▶ [Instructions for the task]: Reproduce the rows below verbatim, starting at the line that contains "The image size" and continuing through the final line of the rows, with both of those lines included. Leave the pictures out.

----

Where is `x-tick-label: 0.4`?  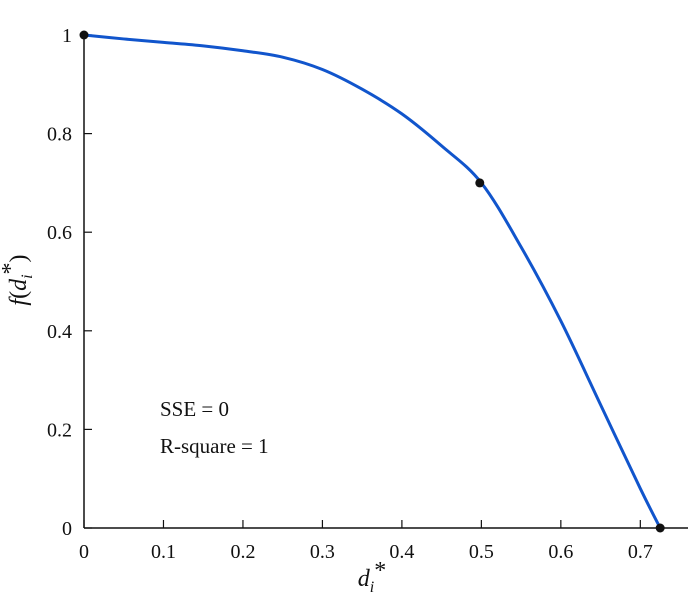 x-tick-label: 0.4 is located at coordinates (402, 552).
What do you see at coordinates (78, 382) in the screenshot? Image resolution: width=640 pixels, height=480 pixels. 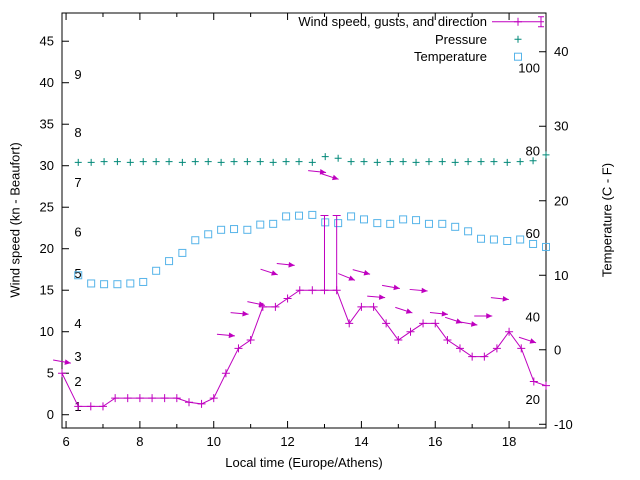 I see `beaufort-label: 2` at bounding box center [78, 382].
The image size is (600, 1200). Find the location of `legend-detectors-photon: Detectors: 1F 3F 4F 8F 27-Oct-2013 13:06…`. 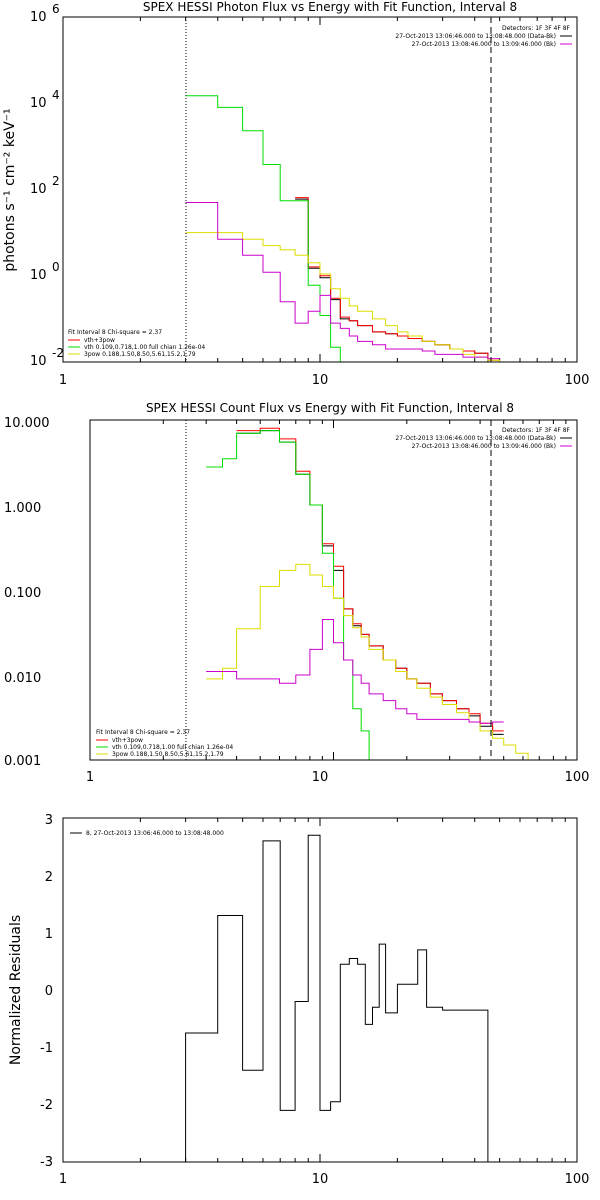

legend-detectors-photon: Detectors: 1F 3F 4F 8F 27-Oct-2013 13:06… is located at coordinates (484, 36).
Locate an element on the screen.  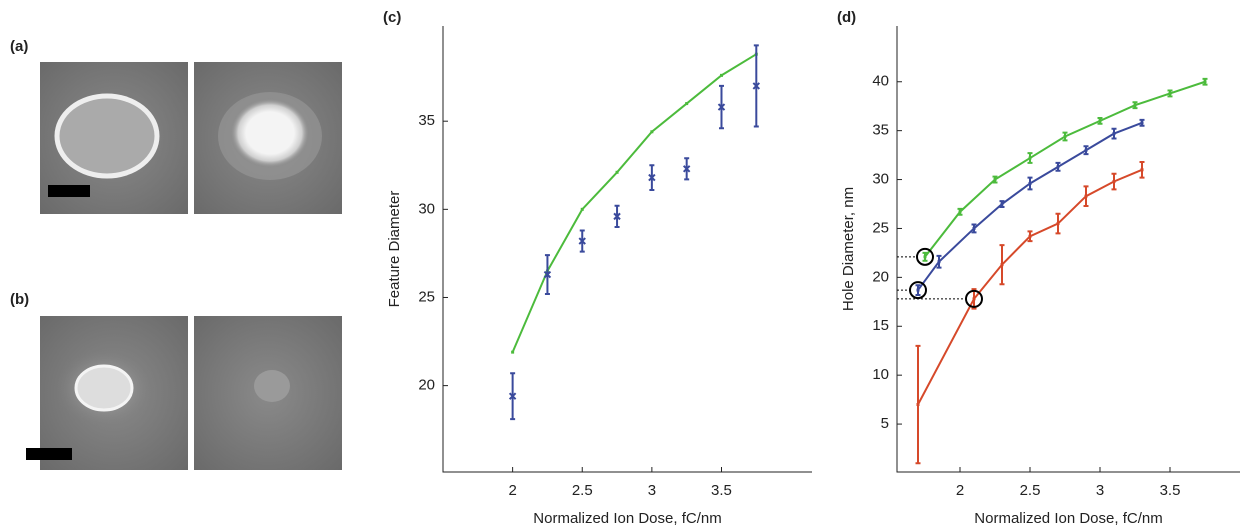
panel-label: (c) is located at coordinates (392, 18).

----

▶ [Task answer]:
The image size is (600, 1200). Find the location of `legend-detectors-photon: Detectors: 1F 3F 4F 8F 27-Oct-2013 13:06…`. 

legend-detectors-photon: Detectors: 1F 3F 4F 8F 27-Oct-2013 13:06… is located at coordinates (484, 36).
Locate an element on the screen.  
panel-label: (c) is located at coordinates (392, 18).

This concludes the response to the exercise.